Top of MATERIAL SUPPLIED

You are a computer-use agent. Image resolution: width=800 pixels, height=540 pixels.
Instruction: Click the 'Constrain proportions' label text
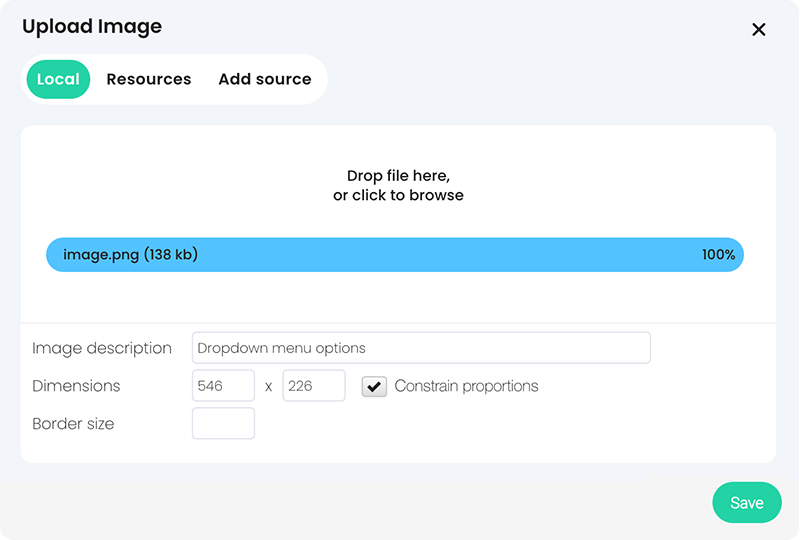(x=466, y=386)
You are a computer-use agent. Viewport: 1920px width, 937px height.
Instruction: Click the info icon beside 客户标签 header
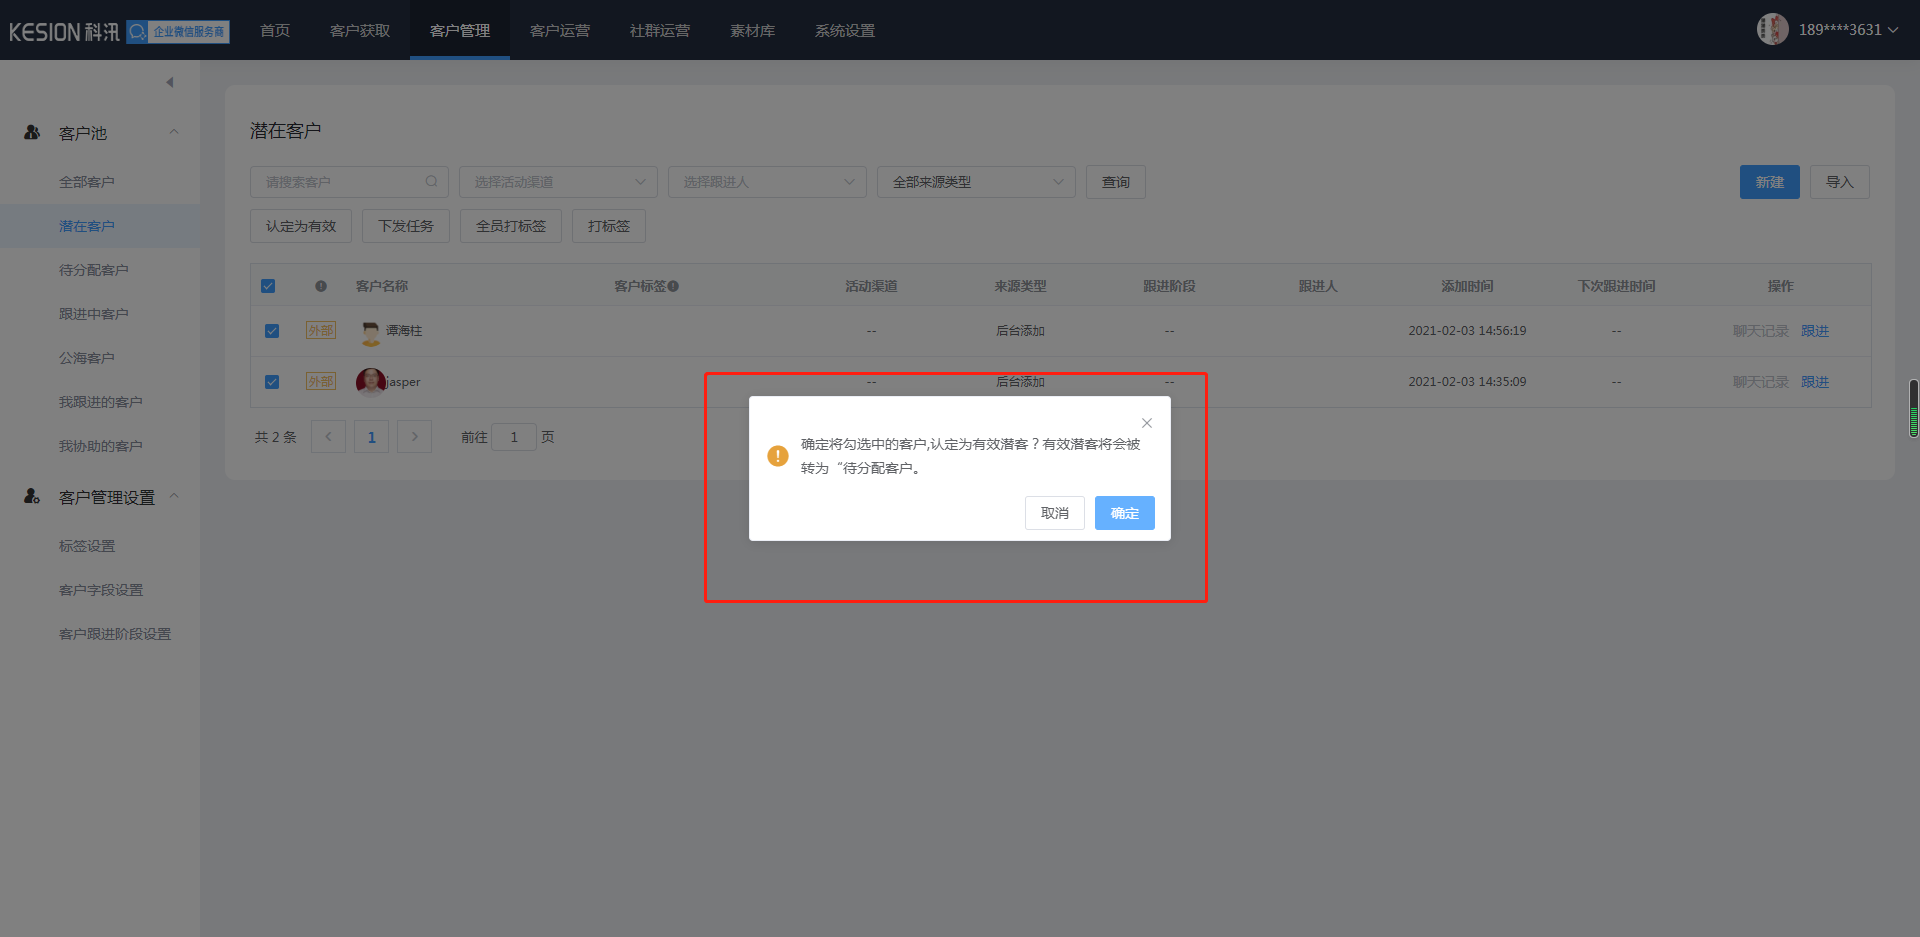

Bottom of MATERIAL SUPPLIED

EXERCISE AIM: Show the lines from the data above that contain the string "computer".

WRITTEN REPLY:
You are a computer-use agent. Image resolution: width=800 pixels, height=540 pixels.
You are a computer-use agent. Viewport: 1920px width, 937px height.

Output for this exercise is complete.